End-to-End Autoencoder for Drill String Acoustic Communications
Iurii Lezhenin, Aleksandr Sidnev, Vladimir Tsygan, Igor Malyshev
TL;DR
The paper tackles the challenge of achieving low-latency, high-throughput acoustic communications over drill strings. It introduces an end-to-end autoencoder with neural-network-based transmitter and receiver, trained jointly to adapt to the complex drill-string channel. Simulation results show the AE achieving superior BER and PAPR performance at the same throughput, with a ninefold reduction in latency compared to a non-contiguous OFDM baseline. While promising, the approach faces scalability concerns as system size grows, suggesting potential deployment as multiple small AEs multiplexed in frequency for larger bandwidths.
Abstract
Drill string communications are important for drilling efficiency and safety.
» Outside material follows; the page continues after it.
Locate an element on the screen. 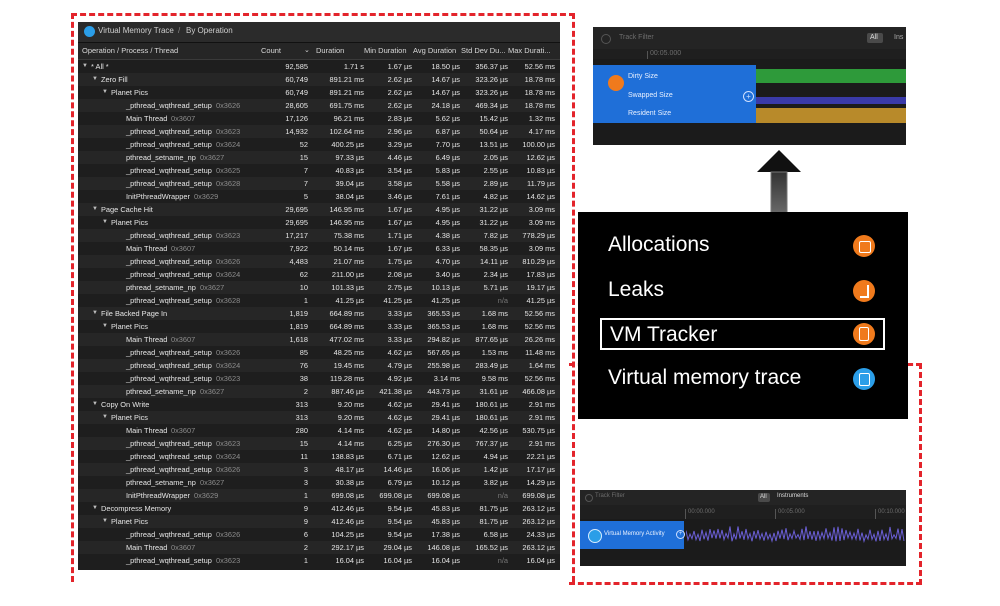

The design of a low latency drill string communication system with high throughput and reliability remains an open challenge. In this paper a deep learning autoencoder (AE) based end-to-end communication system, where transmitter and receiver implemented as feed forward neural networks, is proposed for acousticdrill string communications. Simulation shows that the AE system is able to outperform a baseline non-contiguous OFDM system in terms of BER and PAPR, operating with lower latency.